Hinsichtlich der Pharmakotherapie ist mit zunehmendem Alter der Patienten die gleichzeitige Einnahme mehrerer Medikamente zu bedenken. So zeigt sich im Alter ein exponenzieller Anstieg des Arzneimittelverbrauchs. Denn Menschen mit 50 bis 60 Jahren nehmen durchschnittlich zwei verschiedene Medikamente regelmäßig ein. Bei den 60- bis 70-Jährigen steigt die Rate auf 3,3 und bei den 70- bis 80-Jährigen auf 5,4 Arzneimittel an. Das schürt nicht nur die Gefahr von Interaktionen, sondern es sind immer auch die alterstypischen Veränderungen der Pharmakokinetik zu beachten. Dabei nimmt der Körperfettanteil bis zum 70. Lebensjahr um durchschnittlich 35% zu, das Plasmavolumen nimmt um 8% ab, das Gesamtkörperwasser geht um 17% zurück und die extrazelluläre Flüssigkeit sogar um 40%. Das kann wiederum Einfluss auf die Wirksamkeit bestimmter Pharmaka haben, aber auch Einfluss auf die Rate an Nebenwirkungen.
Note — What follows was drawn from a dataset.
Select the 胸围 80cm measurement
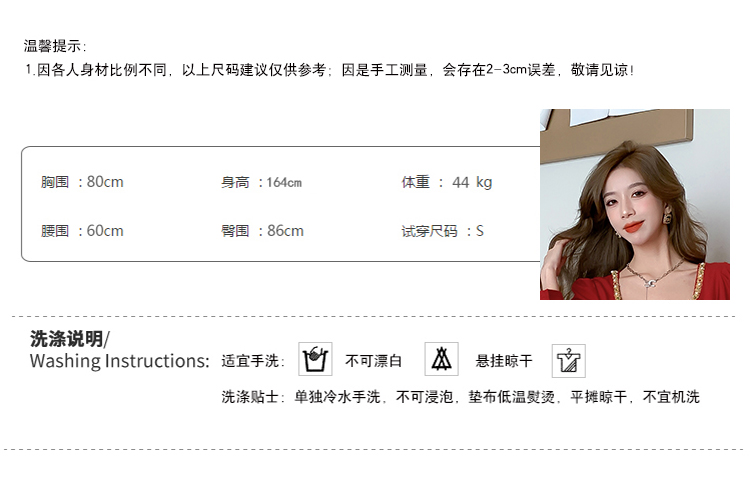(x=82, y=182)
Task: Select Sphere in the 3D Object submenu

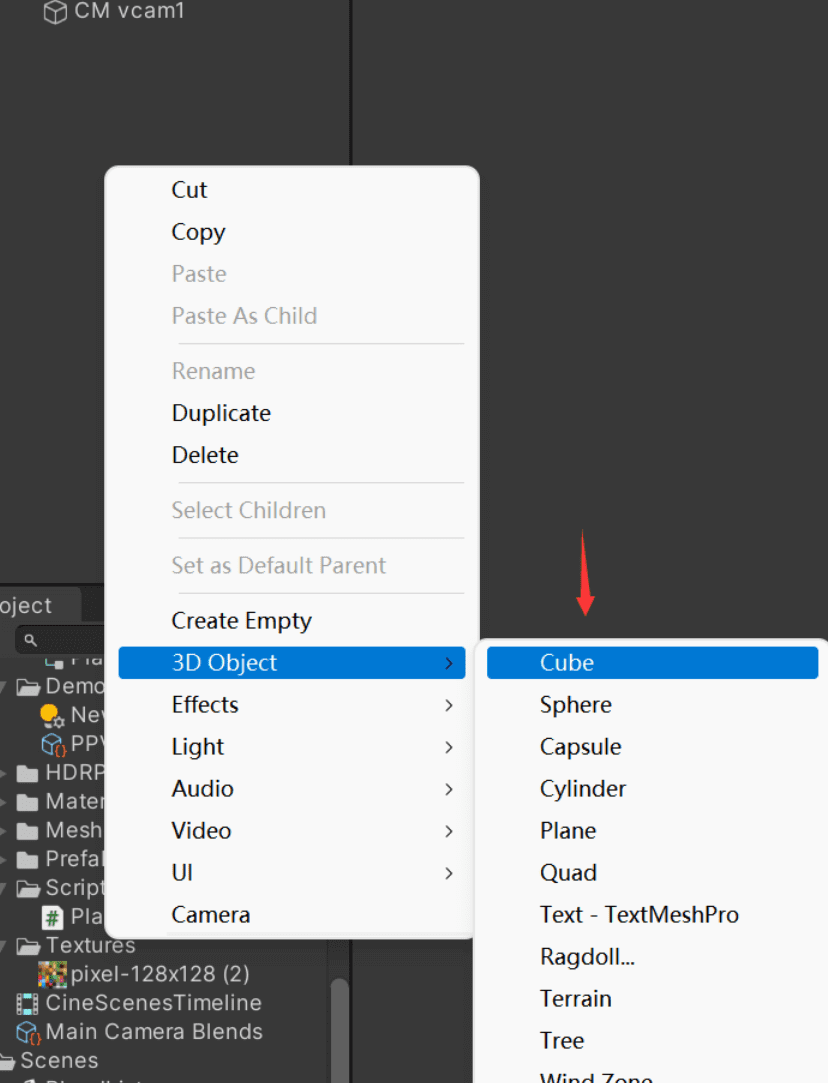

Zu fragen ist in diesem Zusammenhang stets auch, inwieweit Patienten im hohen Lebensalter einen langfristigen Nutzen von den jeweils geplanten Interventionen haben werden, ob es also sinnvoll ist, bei einem Hochbetagten noch eine strikte Blutdruckkontrolle oder eine konsequente Senkung der Blutfette anzustreben. In vielen Bereichen fehlen Studiendaten zur Klärung solcher Fragen, doch gibt es zunehmend auch Untersuchungen, die speziell die Situation von alten Menschen beleuchten. Ein Beispiel ist die HYVET-Studie (The Hypertension in the Very Elderly Trial), in der jüngst ein klarer Nutzen einer adäquaten Hochdruckbehandlung auch bei Patienten jenseits des 80. Lebensjahres gezeigt werden konnte.

In der Altersmedizin angestrebt wird davon unabhängig eine zunehmend individualisierte Medizin und dabei auch eine personalisierte Pharmakotherapie, die die individuelle gesundheitliche Situation des Patienten stärker berücksichtigt. Ziel soll es dabei sein, im konkreten Fall durch Therapieverfahren, die direkt auf die Bedürfnisse des jeweiligen Patienten zugeschnitten sind, die Effektivität der Behandlung zu steigern, das Nebenwirkungsrisiko zu minimieren und letztlich auch die Kosten der eingesetzten Maßnahmen zu reduzieren.

Quelle Prof. Dr. Elisabeth Steinhagen-Thiessen, Berlin; Prof. Dr. Heyo Klaus Kroemer, Greifswald; Prof. Dr. Georg Marckmann, Tübingen: "Altersmedizin - eine interdisziplinäre Aufgabe für das Gesundheitssystem", Wiesbaden, Diskussion beim 116. Kongress der Deutschen Gesellschaft für Innere Medizin, veranstaltet von der MSD Sharp Dohme GmbH, Haar.